HP looks to price rises to claw back exchange rate losses

HP is using repricing as one of its options to try and counter the impact across Europe of a strong dollar

The impact of exchange rates on US firms has led to recent price increases as those firms that trade in dollars try to recoup some of the value they are losing in Europe and more is set to come from Hewlett-Packard.

The firm has indicated that it has already had to take pricing action in reflection of the strength of the dollar and will have to follow that up as it tries to react the ongoing trends in the global markets.

For resellers it can cause problems as they are the one's at the coalface passing on the news of price changes to customers and many have already had practice doing it over the course of this year.

The latest financial results from HP indicate the problems that the firm is having with currency fluctations with it hitting the numbers taking Q1 revenues down year-on-year by 5% when they would have been just 2% without the dollar issues.

"For HP the challenge is particularly acute with 65% of our revenue coming from outside the United States and over half of that from EMEA. This all impacts HP in multiple ways, the strength of the US dollar negatively impacted our reported revenue," Meg Whitman, HP CEO told analysts.

"We’re working hard to offset these impacts through repricing and productivity, but let me be very clear, fully mitigating currency movements of this size would require reducing investments in areas like innovation, key systems and tools and placement of printer units that simply would not be the right thing to do," she added.

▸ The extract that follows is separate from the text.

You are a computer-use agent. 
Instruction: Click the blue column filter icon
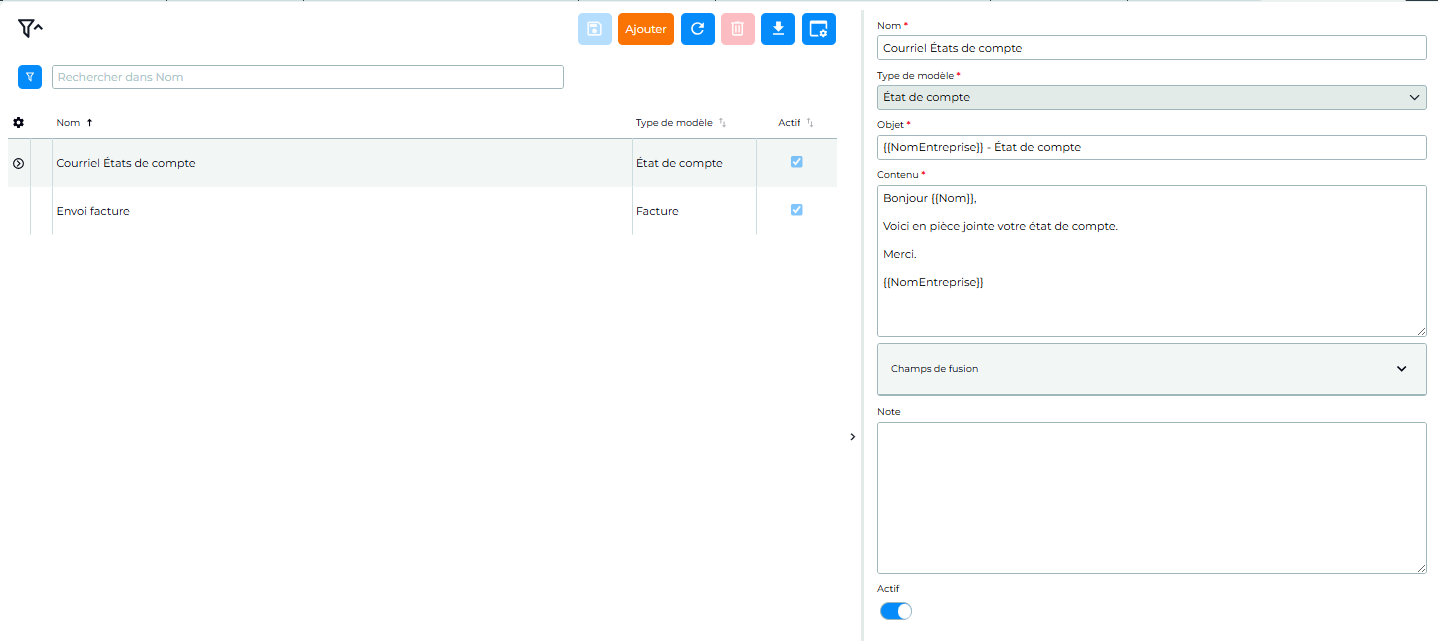click(30, 77)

Revenues were down by 5% year-on-year to $26.8bn but profitability improved with non-GAAP operating profits up by 8.8% and the firm remains on track to get through its staff reduction programme with 55,000 having left the firm in the last three years.

There might well be more heading for the door as part of plans for HP to split its operations with Cathie Lesjak, executive vice president and CFO at HP, indicating that there could be "incremental opportunities for operational improvements".

Notebooks helped the personal systems group improve revenues by 3%, printing was down by 4% with tough competition from Japanese vendors having an impact, business critical systems saw the performance drop by 2% and technology services revenue was also down by the same number.

The networking business performed badly and the firm has taken action to change its leadership team in China and realigned its efforts in the US to try and crank out a better performance from that side of the business.